**** INPUT

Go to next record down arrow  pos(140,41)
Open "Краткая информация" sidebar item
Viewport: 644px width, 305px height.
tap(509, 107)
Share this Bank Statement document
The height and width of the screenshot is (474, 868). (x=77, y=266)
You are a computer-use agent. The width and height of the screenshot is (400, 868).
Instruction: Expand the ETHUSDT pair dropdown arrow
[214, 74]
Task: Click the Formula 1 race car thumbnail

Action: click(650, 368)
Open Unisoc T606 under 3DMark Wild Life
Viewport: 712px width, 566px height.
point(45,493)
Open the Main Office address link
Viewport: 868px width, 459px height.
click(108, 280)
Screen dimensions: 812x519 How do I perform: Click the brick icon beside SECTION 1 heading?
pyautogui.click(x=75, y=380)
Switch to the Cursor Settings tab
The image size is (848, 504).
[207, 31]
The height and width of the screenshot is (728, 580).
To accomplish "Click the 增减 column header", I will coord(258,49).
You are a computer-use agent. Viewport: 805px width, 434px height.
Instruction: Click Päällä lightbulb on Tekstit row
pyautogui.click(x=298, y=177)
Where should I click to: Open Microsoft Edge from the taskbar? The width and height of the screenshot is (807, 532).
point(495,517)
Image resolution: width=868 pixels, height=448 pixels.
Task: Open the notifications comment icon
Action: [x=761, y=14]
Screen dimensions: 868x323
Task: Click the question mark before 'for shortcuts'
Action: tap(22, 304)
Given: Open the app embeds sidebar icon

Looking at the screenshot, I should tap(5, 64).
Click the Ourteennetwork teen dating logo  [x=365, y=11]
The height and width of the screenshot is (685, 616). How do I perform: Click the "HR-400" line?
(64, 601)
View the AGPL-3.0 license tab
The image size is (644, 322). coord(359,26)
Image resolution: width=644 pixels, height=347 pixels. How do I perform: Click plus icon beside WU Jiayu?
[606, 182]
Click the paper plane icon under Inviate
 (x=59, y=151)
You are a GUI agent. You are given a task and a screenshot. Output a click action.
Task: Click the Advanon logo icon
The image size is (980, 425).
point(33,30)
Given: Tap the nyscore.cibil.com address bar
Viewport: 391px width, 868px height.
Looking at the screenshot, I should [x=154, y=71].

********

> [WHAT YOU ARE ASKED TO DO]: Transcribe exactly the line containing "Given: Tap the nyscore.cibil.com address bar" along with all later lines of the material, through its last line. Add nothing.

> [EXERCISE RESULT]:
Given: Tap the nyscore.cibil.com address bar
Viewport: 391px width, 868px height.
Looking at the screenshot, I should [x=154, y=71].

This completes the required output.